**Your goal**
Retype every line of the items below exactly, character for character, leaving out the pictures.
++++ Input
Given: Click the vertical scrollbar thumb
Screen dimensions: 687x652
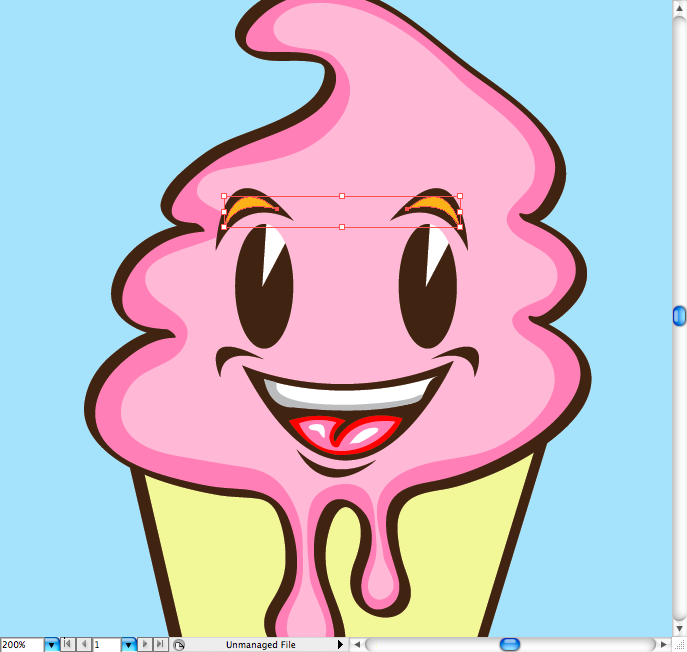Looking at the screenshot, I should 679,316.
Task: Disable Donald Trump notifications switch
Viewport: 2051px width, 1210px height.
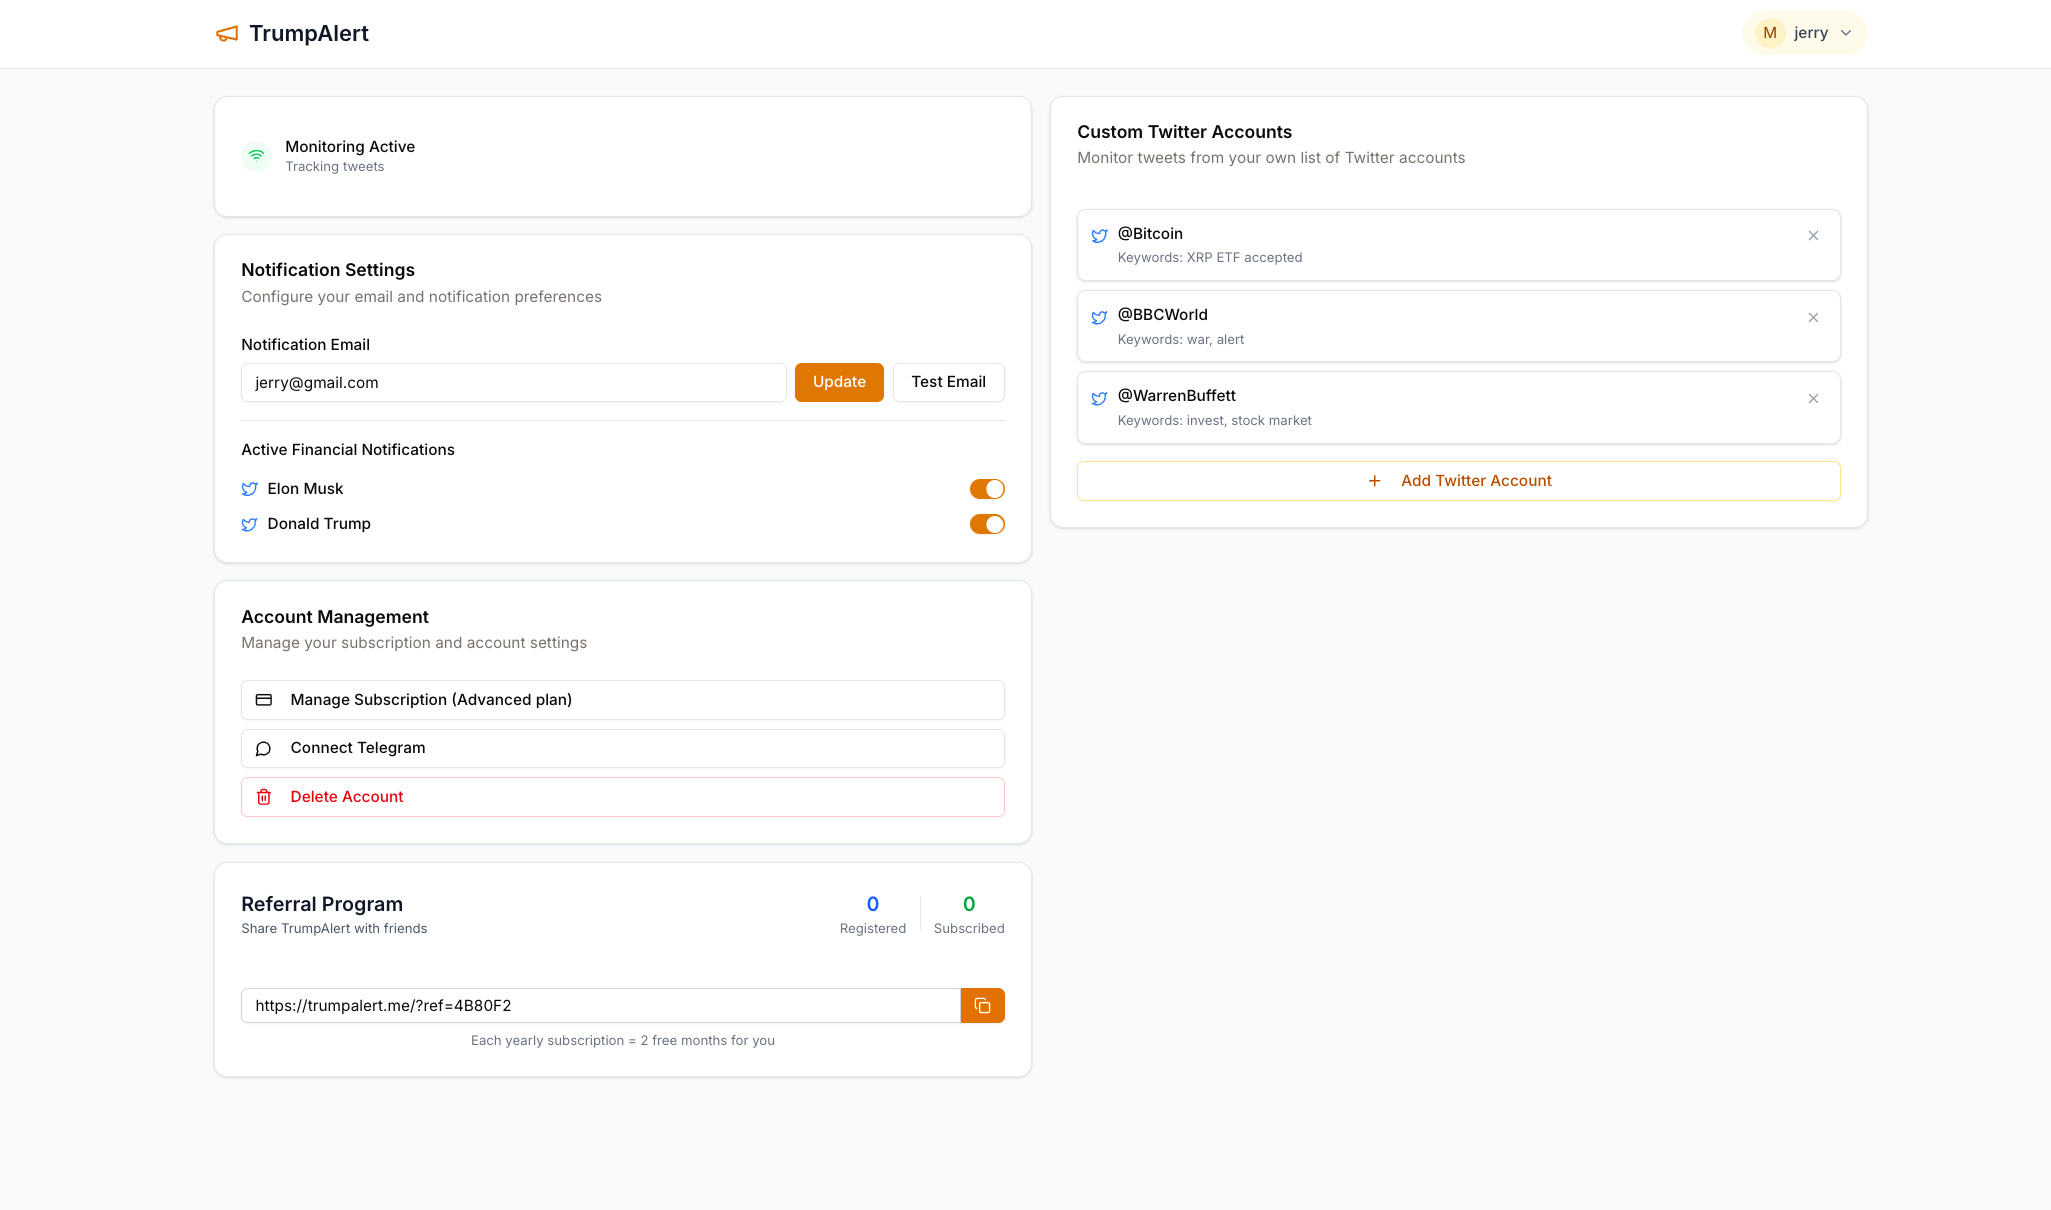Action: pyautogui.click(x=986, y=524)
++++++++
**Expected answer**
Given: Click the vertical scrollbar thumb
Screen dimensions: 687x652
Looking at the screenshot, I should 679,316.
Task: Disable Donald Trump notifications switch
Viewport: 2051px width, 1210px height.
Action: pyautogui.click(x=986, y=524)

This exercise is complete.